Suppose we have a data frame containing information about a company’s sales in different regions, and we want to convert the sales amount to thousands of dollars.
Example (4)
import pandas as pd
# create a DataFrame with 'Region' and 'Sales' columns
sales = pd.DataFrame({
'Region': ['North', 'South', 'East', 'West'],
'Sales': [50000, 60000, 55000, 45000]
})
sales['Sales'] = sales['Sales'].apply(lambda x: x*5)

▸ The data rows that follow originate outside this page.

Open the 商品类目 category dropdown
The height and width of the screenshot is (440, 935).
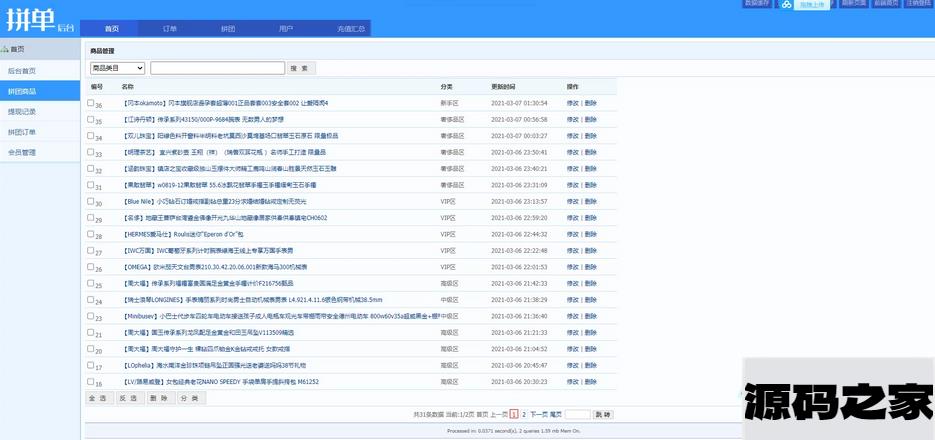[117, 68]
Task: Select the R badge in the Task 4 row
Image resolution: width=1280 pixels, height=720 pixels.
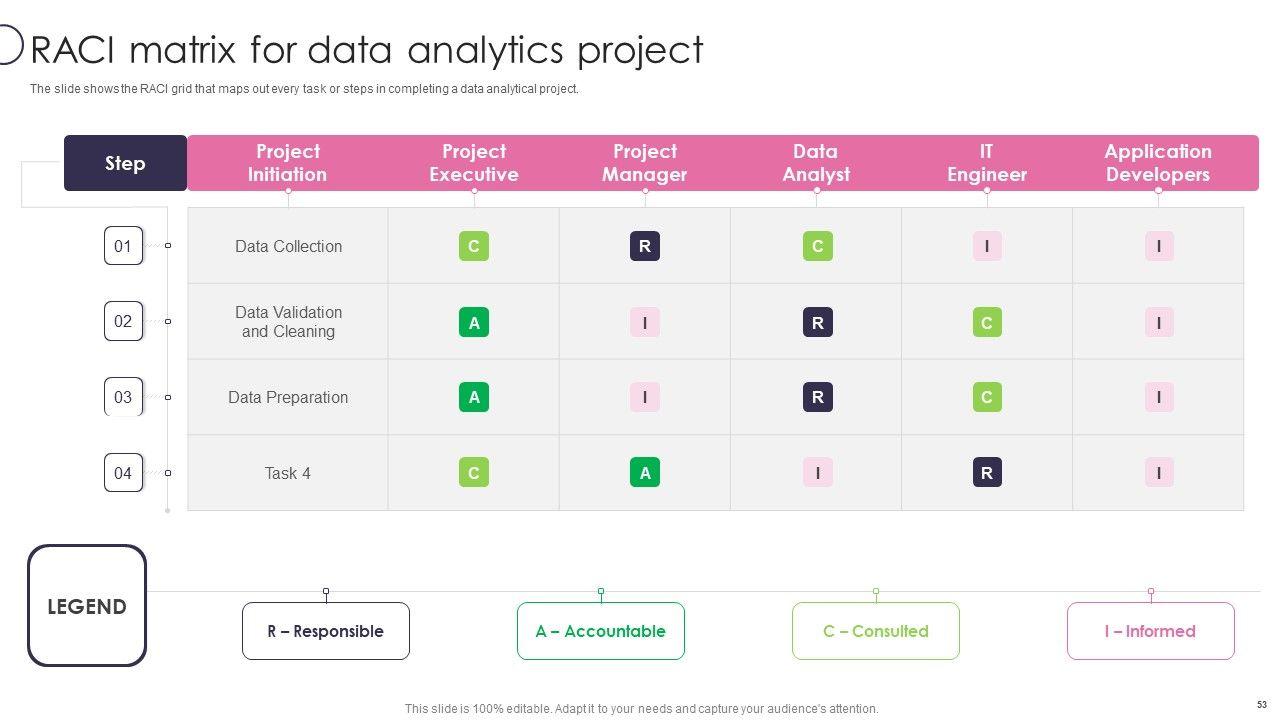Action: pyautogui.click(x=987, y=473)
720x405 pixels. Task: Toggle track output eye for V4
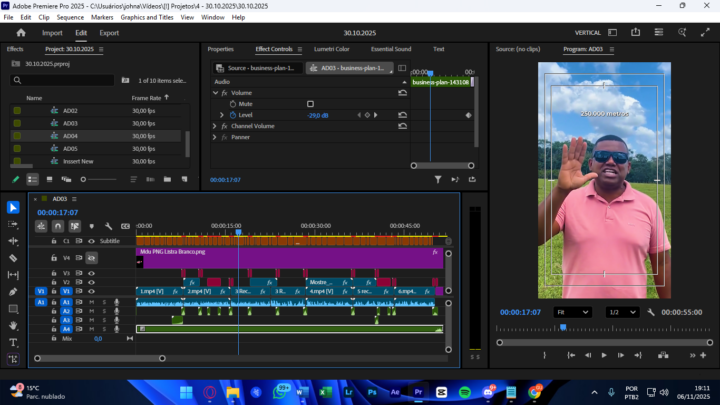point(91,257)
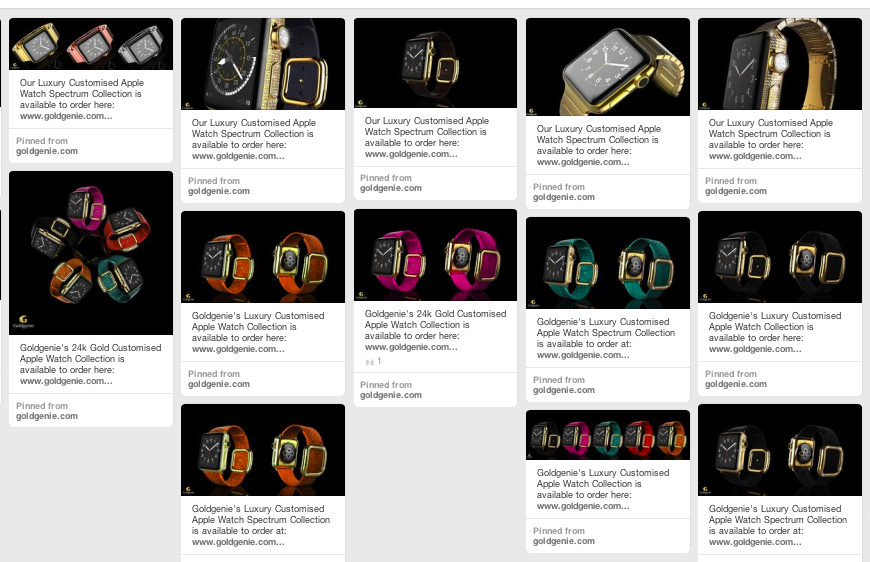Click the description under the teal watches pin
The height and width of the screenshot is (562, 870).
click(606, 338)
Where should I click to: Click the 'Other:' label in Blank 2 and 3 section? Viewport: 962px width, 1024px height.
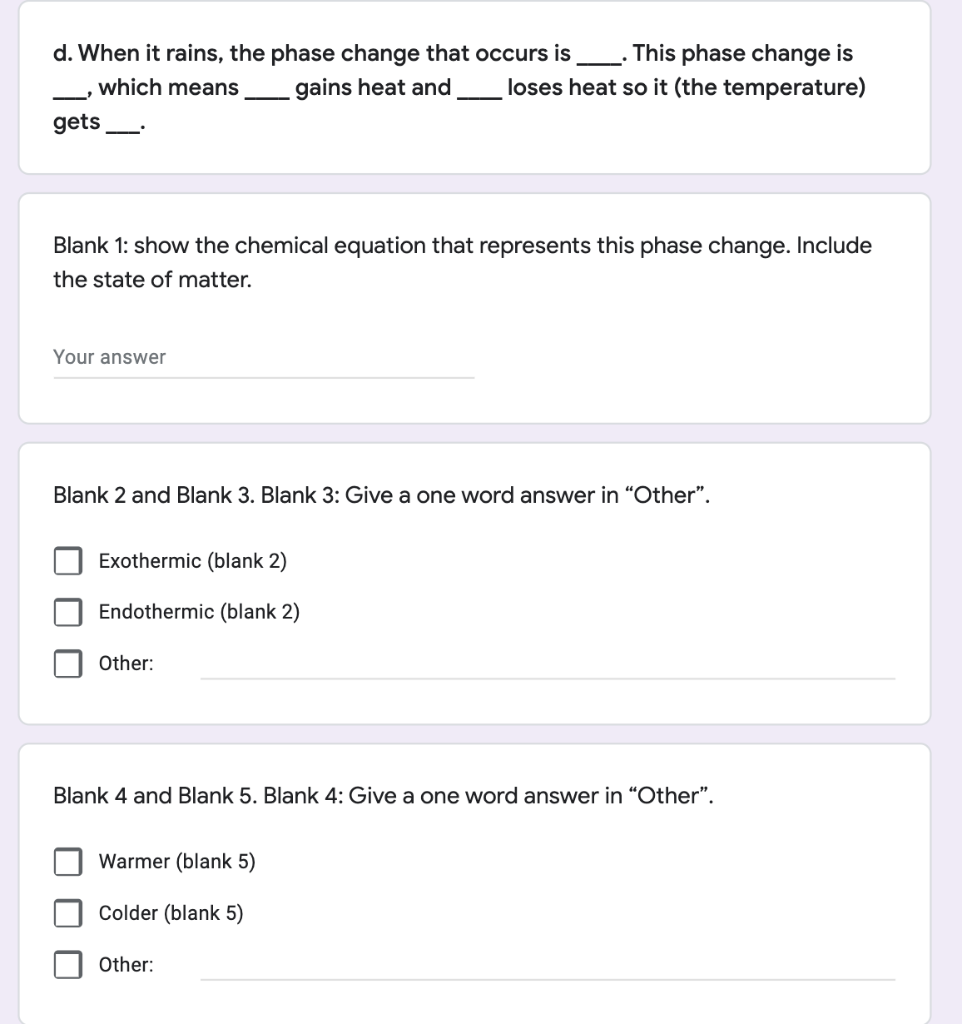point(126,664)
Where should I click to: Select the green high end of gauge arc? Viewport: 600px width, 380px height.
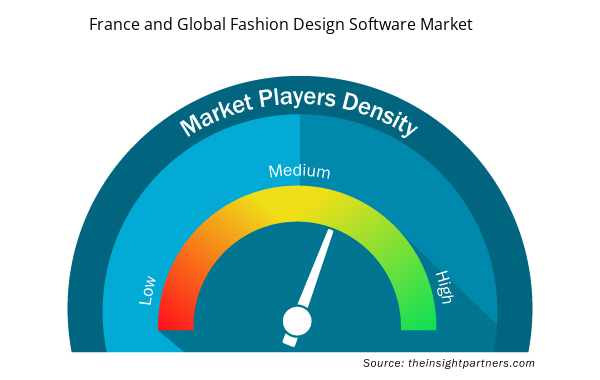[x=418, y=315]
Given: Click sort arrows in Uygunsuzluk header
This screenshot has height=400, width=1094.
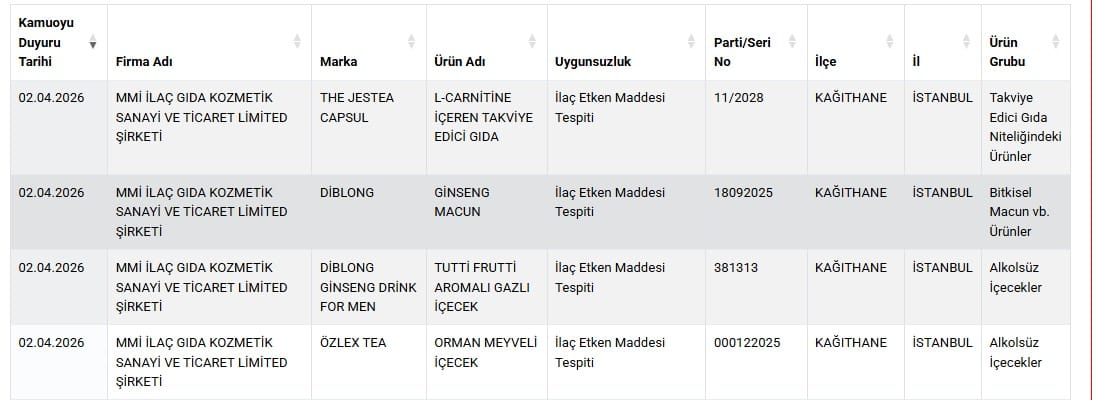Looking at the screenshot, I should (x=691, y=42).
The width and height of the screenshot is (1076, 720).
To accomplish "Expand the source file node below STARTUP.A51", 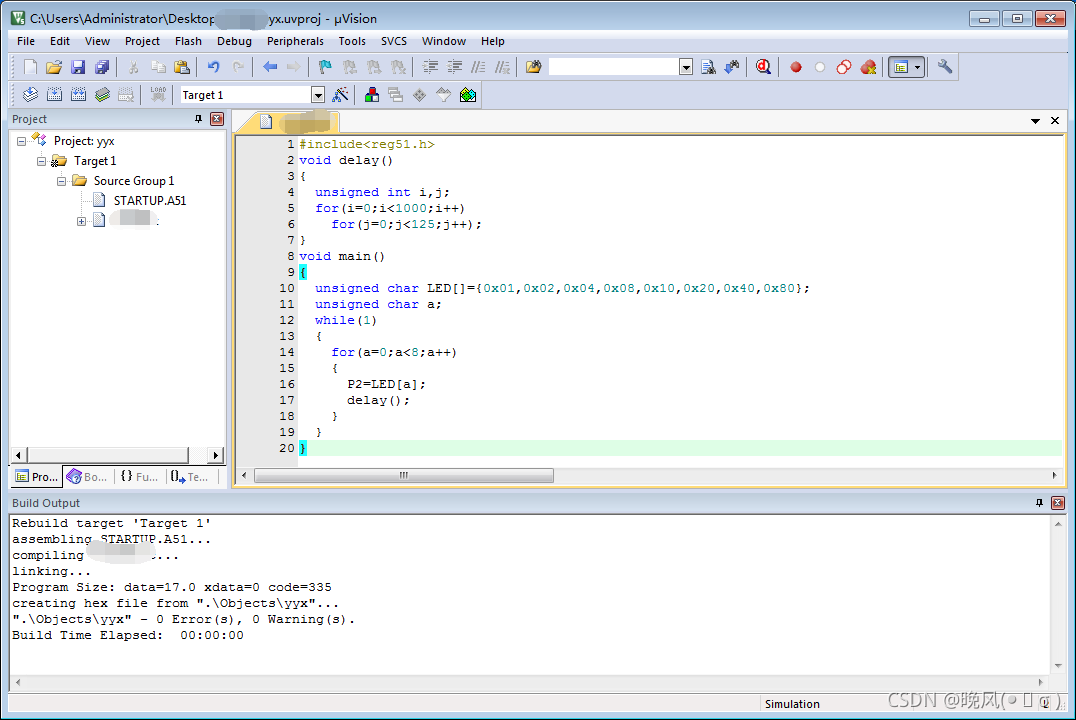I will pos(81,221).
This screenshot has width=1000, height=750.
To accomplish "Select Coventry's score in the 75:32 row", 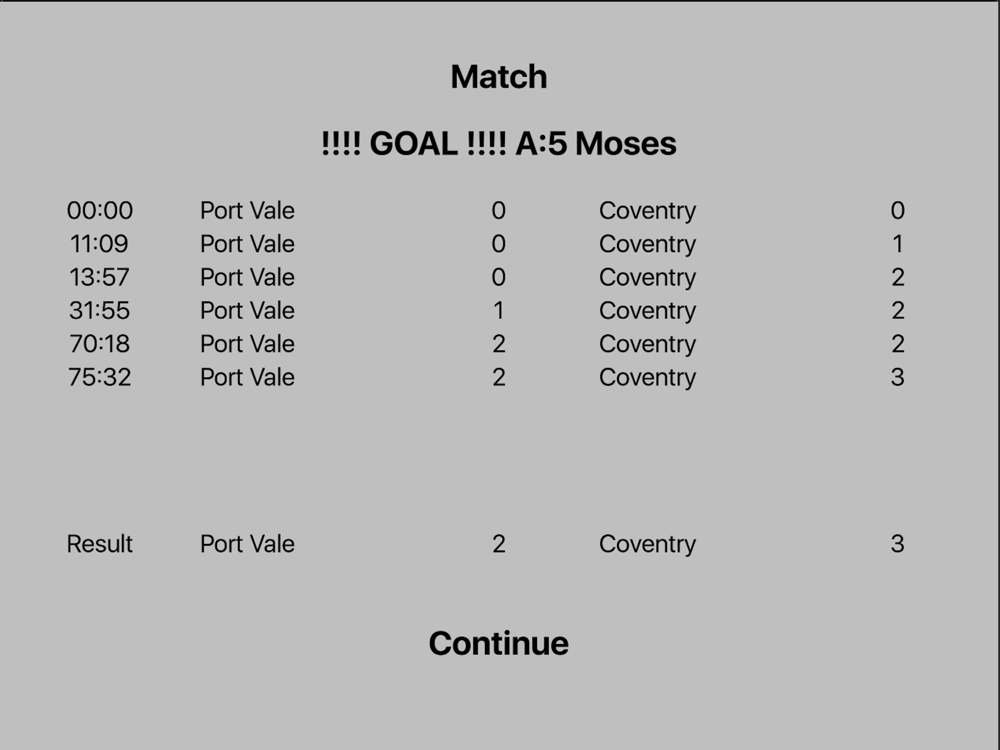I will pyautogui.click(x=897, y=377).
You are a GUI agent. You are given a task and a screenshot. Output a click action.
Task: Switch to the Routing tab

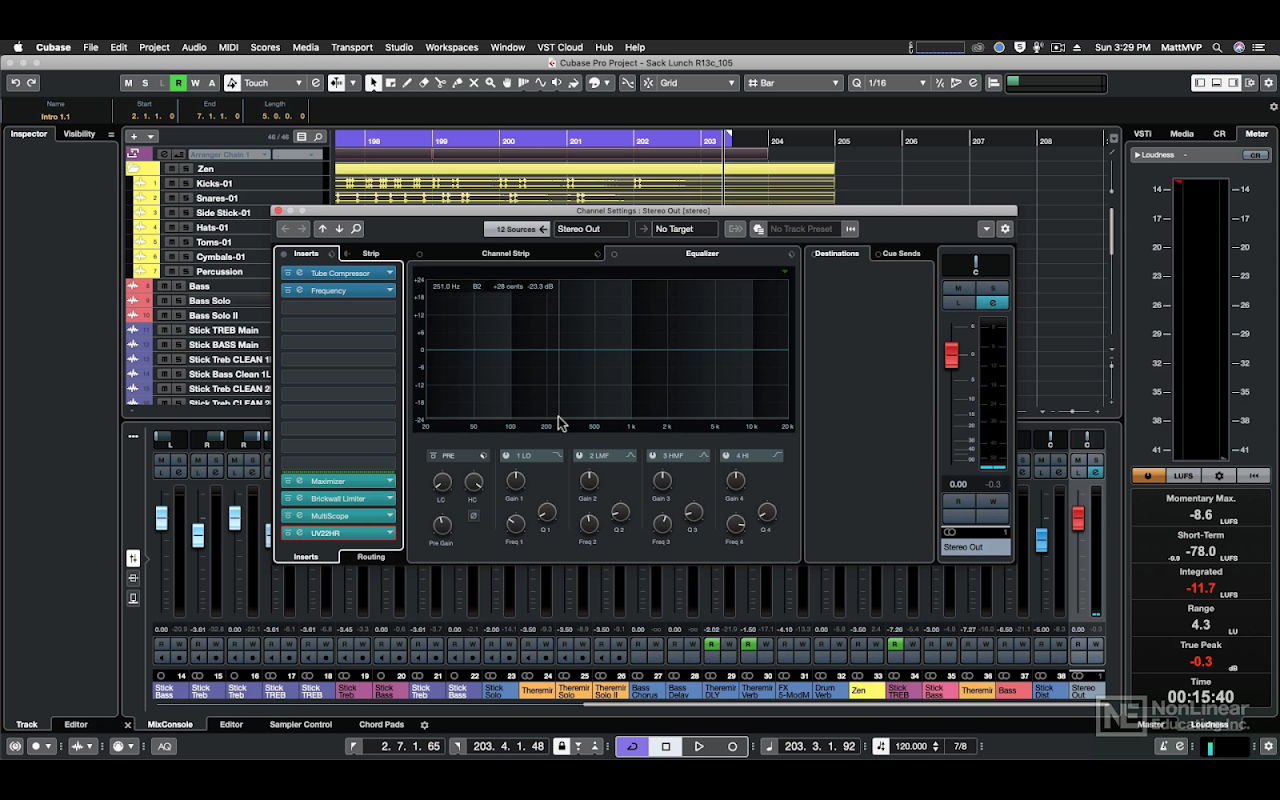[371, 557]
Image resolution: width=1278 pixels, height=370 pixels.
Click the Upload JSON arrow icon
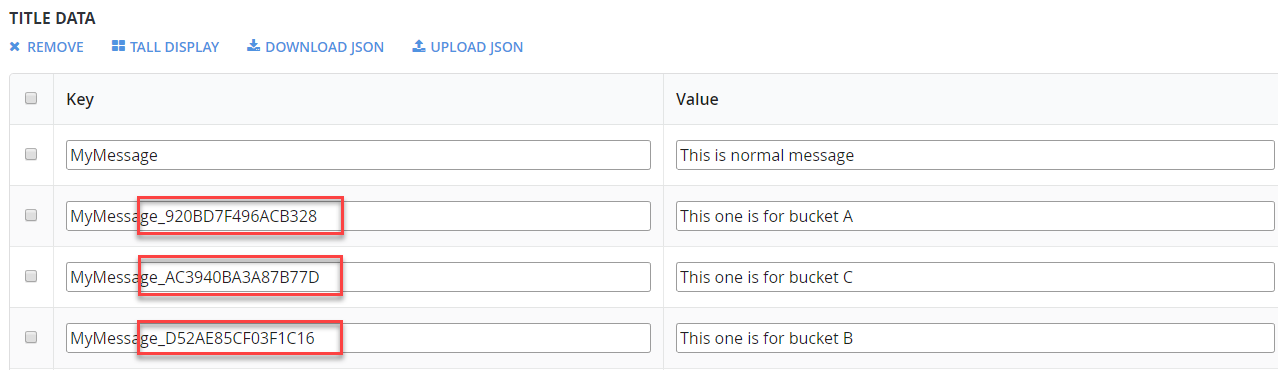click(419, 46)
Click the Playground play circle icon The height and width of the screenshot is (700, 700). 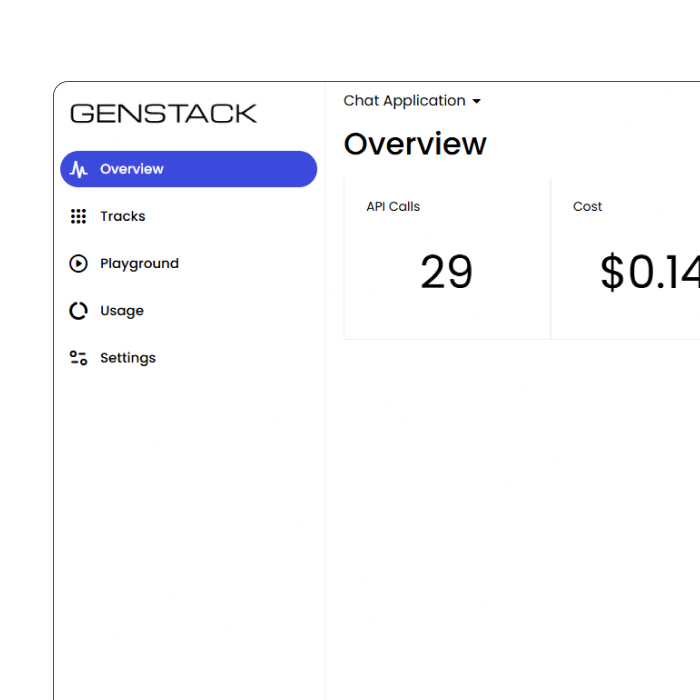[x=78, y=264]
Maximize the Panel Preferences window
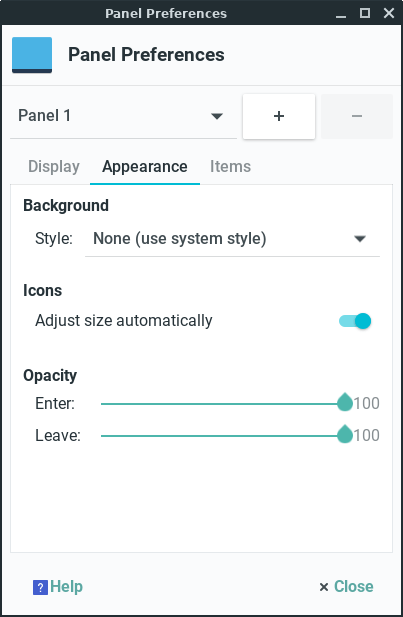The width and height of the screenshot is (403, 617). 365,13
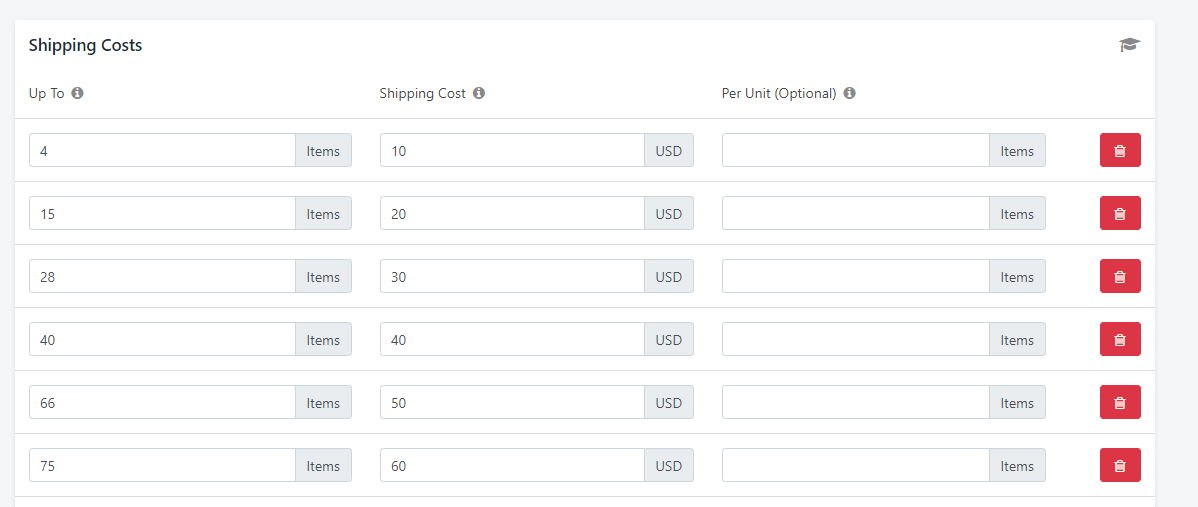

# print the modified DataFrame
print(sales)
Output:
Idx | Region | Sales |
---|---|---|
0 | North | 250000 |
1 | South | 300000 |
2 | East | 275000 |
3 | West | 225000 |
Explanation:
In the above code, we have used the lambda function for the “Sales” column of the data frame. We have applied the lambda function such that the entries are multiplied by 5 and get updated.
Conclusion
User defined functions are a powerful tool in Pandas that can be used to manipulate data in an impossible way using built-in functions. In this article, we have explored how to create user defined functions in Pandas, pass arguments to user defined functions, and use lambda functions in Pandas. You can perform complex operations on data and extract specific information from datasets using custom functions. With the help of these functions, you can get the most out of Pandas and take your data analysis skills to the next level.